----- Records provided -----

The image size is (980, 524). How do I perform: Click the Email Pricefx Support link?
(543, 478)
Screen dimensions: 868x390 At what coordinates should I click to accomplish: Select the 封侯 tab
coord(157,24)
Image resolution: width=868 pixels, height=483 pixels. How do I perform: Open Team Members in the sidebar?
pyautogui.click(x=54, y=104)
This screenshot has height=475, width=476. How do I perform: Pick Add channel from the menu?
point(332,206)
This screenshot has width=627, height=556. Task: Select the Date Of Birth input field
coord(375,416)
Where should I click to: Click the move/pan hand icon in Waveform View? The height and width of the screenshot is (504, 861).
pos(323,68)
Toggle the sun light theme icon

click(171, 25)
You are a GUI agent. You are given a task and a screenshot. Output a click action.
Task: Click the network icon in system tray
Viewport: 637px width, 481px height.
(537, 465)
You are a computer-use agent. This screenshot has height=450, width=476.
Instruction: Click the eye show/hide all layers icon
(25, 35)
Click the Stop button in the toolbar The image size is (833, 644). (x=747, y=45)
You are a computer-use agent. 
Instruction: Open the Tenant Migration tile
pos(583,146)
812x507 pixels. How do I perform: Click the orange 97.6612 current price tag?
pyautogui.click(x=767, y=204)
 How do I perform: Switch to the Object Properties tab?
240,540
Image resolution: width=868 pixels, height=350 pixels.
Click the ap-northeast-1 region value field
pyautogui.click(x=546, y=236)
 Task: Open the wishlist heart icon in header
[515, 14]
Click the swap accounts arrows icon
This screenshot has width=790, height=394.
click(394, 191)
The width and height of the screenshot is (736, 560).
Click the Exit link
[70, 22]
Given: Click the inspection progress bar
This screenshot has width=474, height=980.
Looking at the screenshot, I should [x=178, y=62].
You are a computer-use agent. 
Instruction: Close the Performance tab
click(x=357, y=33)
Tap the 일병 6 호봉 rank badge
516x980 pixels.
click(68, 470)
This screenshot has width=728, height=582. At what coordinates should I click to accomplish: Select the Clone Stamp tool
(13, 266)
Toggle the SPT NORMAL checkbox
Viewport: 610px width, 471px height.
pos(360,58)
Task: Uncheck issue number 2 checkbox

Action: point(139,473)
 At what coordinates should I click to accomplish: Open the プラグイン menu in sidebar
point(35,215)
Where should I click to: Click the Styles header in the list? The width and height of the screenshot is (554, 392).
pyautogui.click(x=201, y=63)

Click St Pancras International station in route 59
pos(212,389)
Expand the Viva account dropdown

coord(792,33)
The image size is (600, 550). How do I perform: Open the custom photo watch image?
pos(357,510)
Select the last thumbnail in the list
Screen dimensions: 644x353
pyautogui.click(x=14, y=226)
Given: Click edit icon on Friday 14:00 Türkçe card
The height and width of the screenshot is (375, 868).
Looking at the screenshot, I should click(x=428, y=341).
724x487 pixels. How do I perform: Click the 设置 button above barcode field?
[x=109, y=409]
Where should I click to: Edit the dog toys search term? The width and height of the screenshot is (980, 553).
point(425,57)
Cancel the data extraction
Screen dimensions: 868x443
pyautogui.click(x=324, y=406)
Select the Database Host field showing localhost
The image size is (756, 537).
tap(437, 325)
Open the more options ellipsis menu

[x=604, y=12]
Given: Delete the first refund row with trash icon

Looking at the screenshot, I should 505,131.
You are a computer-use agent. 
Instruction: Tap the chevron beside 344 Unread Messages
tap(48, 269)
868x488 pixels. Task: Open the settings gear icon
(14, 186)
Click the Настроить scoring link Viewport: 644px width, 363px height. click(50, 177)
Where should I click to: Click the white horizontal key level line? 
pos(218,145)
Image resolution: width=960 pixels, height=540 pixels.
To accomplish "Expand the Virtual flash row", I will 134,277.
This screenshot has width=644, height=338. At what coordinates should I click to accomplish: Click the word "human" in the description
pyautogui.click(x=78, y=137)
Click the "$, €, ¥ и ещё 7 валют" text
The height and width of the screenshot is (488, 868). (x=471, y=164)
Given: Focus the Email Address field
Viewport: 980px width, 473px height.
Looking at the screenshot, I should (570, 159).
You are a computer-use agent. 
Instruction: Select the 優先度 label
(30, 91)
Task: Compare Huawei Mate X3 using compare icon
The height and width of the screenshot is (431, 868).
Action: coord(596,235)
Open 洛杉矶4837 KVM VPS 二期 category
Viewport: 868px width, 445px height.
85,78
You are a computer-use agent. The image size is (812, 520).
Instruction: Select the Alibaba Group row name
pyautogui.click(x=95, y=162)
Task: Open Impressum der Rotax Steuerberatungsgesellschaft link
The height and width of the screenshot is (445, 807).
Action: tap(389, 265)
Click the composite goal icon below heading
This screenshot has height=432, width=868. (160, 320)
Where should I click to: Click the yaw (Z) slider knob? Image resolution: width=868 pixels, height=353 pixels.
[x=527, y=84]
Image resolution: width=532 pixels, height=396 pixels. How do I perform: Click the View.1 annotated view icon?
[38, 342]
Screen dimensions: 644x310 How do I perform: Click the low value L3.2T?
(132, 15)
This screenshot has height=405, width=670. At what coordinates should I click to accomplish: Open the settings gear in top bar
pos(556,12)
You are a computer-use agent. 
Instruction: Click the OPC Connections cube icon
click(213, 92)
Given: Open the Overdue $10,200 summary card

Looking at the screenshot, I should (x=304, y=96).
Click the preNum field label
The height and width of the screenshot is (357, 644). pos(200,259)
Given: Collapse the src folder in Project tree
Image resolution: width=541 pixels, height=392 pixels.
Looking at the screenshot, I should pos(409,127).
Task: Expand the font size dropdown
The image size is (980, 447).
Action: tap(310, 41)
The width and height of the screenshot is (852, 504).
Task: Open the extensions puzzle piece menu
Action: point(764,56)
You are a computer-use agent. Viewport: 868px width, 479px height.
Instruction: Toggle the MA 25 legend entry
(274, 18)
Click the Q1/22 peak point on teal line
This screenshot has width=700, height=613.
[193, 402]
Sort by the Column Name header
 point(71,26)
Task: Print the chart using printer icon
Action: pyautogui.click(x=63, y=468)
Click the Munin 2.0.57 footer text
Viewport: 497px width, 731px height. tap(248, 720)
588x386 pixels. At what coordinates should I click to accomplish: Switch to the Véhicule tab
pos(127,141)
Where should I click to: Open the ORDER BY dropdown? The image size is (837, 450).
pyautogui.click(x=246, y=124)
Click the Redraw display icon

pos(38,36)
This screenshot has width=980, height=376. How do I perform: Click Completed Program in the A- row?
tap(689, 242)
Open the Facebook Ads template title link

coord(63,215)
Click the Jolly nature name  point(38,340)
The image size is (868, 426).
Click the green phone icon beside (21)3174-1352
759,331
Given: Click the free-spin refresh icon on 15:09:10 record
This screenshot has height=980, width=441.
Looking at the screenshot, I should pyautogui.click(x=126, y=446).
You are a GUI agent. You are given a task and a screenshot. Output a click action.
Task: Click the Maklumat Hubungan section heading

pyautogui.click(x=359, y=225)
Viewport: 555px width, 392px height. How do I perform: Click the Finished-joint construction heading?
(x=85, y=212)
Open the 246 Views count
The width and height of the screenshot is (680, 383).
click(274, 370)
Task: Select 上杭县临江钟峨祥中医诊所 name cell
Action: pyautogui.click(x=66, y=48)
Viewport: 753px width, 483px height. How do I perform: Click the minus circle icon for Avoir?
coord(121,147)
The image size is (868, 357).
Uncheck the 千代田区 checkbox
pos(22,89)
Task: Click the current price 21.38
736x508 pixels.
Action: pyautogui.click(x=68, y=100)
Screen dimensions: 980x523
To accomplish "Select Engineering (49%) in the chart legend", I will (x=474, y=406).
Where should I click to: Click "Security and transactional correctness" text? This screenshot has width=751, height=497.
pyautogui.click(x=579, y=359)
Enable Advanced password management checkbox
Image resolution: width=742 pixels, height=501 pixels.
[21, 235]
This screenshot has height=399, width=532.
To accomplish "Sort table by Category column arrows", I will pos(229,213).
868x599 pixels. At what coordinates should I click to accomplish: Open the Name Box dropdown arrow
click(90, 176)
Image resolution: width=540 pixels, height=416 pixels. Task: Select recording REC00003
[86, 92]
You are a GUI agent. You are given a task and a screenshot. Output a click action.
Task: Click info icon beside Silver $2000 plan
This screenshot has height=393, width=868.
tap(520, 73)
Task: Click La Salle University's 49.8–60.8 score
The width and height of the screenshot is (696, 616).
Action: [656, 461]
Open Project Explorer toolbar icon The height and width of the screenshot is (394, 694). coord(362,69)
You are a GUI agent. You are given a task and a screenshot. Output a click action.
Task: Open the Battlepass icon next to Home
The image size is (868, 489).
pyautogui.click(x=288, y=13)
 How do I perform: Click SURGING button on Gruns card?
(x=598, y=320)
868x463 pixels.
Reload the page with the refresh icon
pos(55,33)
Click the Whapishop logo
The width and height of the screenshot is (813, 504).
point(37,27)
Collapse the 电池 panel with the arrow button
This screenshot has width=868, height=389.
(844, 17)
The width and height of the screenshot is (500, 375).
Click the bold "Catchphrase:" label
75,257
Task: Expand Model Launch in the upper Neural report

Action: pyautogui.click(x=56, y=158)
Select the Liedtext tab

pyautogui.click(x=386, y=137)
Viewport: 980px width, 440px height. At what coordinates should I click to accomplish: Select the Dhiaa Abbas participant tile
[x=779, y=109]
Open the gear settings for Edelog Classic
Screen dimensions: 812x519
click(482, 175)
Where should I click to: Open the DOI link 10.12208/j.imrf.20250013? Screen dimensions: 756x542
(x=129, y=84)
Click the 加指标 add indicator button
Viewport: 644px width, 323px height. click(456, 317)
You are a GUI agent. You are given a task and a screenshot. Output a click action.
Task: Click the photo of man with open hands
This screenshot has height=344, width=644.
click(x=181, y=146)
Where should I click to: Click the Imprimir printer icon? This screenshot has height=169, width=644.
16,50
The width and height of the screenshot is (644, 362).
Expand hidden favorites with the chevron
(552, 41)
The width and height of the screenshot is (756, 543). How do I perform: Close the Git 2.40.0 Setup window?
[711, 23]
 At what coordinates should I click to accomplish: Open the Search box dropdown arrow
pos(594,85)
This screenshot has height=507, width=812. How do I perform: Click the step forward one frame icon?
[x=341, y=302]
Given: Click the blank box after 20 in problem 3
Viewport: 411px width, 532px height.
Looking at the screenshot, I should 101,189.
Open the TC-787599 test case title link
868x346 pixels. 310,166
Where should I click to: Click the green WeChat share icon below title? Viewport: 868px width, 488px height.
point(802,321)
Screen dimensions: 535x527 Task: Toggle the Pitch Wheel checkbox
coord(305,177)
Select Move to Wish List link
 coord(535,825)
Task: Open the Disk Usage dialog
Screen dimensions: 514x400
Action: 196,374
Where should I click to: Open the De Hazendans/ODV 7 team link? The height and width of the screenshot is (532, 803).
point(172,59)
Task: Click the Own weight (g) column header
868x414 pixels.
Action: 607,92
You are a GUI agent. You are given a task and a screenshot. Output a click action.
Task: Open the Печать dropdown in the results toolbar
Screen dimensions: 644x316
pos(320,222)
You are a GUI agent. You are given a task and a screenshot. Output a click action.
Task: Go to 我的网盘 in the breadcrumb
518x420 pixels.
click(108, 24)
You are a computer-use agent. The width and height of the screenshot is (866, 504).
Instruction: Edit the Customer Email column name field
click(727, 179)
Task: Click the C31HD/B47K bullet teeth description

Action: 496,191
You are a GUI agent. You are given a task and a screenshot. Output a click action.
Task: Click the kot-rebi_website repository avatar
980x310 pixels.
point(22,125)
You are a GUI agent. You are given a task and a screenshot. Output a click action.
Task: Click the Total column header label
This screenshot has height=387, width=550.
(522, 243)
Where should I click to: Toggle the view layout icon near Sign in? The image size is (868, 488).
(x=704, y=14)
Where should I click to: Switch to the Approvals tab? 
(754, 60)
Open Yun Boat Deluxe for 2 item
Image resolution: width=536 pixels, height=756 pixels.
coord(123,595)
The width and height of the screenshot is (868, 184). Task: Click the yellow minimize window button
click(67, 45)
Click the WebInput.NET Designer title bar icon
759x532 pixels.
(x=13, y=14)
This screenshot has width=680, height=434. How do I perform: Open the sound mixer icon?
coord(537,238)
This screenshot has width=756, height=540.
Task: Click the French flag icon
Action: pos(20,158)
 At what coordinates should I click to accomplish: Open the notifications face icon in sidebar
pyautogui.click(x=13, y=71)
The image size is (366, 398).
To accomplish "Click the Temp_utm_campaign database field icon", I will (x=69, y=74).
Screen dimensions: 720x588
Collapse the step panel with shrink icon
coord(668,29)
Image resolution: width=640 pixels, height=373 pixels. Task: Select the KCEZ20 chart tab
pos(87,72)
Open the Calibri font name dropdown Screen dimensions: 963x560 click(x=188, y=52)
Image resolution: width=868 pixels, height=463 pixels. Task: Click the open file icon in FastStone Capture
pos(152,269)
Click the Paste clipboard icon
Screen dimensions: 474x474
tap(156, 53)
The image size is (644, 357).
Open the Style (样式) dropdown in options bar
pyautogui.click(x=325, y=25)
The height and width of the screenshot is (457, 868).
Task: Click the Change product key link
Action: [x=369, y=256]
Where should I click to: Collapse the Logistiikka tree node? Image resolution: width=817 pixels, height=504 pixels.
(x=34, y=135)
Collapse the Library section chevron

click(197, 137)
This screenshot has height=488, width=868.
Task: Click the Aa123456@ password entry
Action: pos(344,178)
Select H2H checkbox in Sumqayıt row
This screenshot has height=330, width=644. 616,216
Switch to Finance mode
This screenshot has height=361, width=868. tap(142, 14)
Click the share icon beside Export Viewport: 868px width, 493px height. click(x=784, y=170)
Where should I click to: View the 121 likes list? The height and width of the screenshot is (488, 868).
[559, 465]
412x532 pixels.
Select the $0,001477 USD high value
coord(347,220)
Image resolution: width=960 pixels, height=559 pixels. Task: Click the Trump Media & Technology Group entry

-----

**Work instructions:** Respond with a single number: the count of lines in the entries above that contain the string "Project".

**Answer for the task:** 2